The aging of community college executive, administrative and departmental leadership is expected to climax in the upcoming decade with the departure of unprecedented numbers of experienced personnel. This is a critical concern for two year institutions, where funding initiatives and budgets can take years to prepare and execute. At the same time, community college enrollment is expected to ramp up significantly, as more students find four year colleges out of financial reach and more displaced workers look to enhance or update skill sets. Finding new administrators will be especially challenging, because the academic landscape is under pressure to change, and in some ways very dramatically. The new generation of leaders will face a host of issues.
  1. Leading In Times of Shrinking Budgets

    • Virtually all new recruits to the executive and administrative ranks of community colleges will face severe financial constraints. Leadership in times of budget cutting is a difficult proposition, fraught with contention and misunderstanding. Administrators have to balance the needs of students, the demands of faculty ( who are often represented by unions ) and the will of taxpayers. Across the board, colleges are being asked to do more with less, which can be particularly difficult after years of shrinking budgets. Often options are limited by legislative mandates, existing union contracts and burdensome pension and healthcare obligations.

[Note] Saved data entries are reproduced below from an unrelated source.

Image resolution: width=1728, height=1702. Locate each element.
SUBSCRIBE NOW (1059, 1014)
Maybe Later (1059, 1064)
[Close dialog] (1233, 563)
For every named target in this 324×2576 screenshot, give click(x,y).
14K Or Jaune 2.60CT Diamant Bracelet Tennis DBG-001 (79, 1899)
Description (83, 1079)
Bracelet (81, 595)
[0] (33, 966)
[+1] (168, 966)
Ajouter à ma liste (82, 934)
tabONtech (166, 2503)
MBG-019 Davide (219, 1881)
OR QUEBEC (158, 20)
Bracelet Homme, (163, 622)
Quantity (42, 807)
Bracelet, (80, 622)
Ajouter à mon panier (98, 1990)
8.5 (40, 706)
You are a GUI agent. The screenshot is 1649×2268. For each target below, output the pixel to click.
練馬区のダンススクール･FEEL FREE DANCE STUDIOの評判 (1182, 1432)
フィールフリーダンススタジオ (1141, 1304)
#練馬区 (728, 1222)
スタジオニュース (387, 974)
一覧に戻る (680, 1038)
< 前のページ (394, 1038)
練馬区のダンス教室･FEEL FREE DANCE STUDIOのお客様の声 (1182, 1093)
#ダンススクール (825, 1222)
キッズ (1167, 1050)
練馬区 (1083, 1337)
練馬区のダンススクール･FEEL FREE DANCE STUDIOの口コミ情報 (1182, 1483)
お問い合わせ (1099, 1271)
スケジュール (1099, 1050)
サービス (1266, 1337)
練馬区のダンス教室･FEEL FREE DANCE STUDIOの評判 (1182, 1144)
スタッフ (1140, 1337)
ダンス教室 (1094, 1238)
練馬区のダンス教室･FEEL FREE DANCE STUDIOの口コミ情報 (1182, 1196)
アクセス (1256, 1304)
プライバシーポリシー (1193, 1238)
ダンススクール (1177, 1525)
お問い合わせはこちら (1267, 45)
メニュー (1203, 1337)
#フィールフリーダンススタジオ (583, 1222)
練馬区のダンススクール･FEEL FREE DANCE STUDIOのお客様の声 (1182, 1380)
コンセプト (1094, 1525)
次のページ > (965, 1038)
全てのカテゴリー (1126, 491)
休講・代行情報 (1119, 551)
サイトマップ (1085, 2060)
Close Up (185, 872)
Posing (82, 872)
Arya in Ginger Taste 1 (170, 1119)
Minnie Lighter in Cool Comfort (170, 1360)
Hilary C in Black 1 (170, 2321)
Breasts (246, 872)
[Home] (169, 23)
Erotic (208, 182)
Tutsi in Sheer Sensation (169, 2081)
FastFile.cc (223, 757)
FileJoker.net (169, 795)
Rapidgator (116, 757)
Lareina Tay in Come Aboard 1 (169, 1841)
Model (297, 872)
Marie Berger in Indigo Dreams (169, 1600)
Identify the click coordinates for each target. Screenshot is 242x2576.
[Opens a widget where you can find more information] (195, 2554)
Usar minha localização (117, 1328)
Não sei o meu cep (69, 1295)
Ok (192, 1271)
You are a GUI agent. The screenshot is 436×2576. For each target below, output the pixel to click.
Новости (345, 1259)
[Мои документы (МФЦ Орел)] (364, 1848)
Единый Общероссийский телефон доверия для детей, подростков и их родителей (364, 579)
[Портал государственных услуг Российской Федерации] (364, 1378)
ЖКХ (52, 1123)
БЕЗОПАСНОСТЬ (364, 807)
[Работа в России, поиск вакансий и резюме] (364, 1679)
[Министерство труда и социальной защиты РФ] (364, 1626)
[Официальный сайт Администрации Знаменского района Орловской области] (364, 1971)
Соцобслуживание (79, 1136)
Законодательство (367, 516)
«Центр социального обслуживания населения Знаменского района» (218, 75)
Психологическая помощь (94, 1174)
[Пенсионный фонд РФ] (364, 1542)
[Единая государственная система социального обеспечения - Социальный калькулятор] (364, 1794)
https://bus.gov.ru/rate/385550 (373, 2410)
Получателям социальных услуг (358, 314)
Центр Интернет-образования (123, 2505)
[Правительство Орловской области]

    Achieving Diversity In Administrative Leadership

    • When the current crop of administrators took up positions of responsibility, community college demographics looked radically different than they do today. In 1970, college students were largely white and predominantly male. Neither is true today. Women outnumber men on all but a handful of campuses and ethnic, religious and cultural diversity is the norm. The executive leadership pool does not reflect today's reality, which makes it difficult to find qualified women and minorities to lead institutions or departments. Broad concern over this issue has lead to discussion among academic administration professionals about how best to identify, mentor and groom a more diverse population of executive candidates.

    Integrating Technology In Educational Delivery

    • Many teachers unions have gone on record against the use of cloud based tele-presence technology to deliver educational content to students who may not have the time or means to attend brick and mortar campuses. Faculty organizations contend that nothing substitutes for the hands-on, face-to-face environment students experience in a regular campus setting. While this can be true, research shows that not every classroom on a college campus succeeds in delivering productive, stimulating experiences. In addition, arithmetic doesn't seem to be on the side of these assertions. More colleges are failing to graduate students in two years because they are unable to make sufficient course offerings, due to staff and facilities constraints.

    Reconfiguring to Provide Functional Skills For Students

    • For students facing the prospect of taking on 15 years of relatively high-interest debt in order to finance their educations, weighing the benefits of the outcomes of attending college is a very real proposition. Students making this significant investment today typically have concrete objectives, in contrast to generations before who saw college as a broadening experience or a rite of passage. Today's students expect to have skills that will make them more employable, including the ability to secure job related licenses or certifications. As community colleges reduce services and eliminate programs to save money, they need to ensure that they reconfigure course offerings to support the real world goals of students.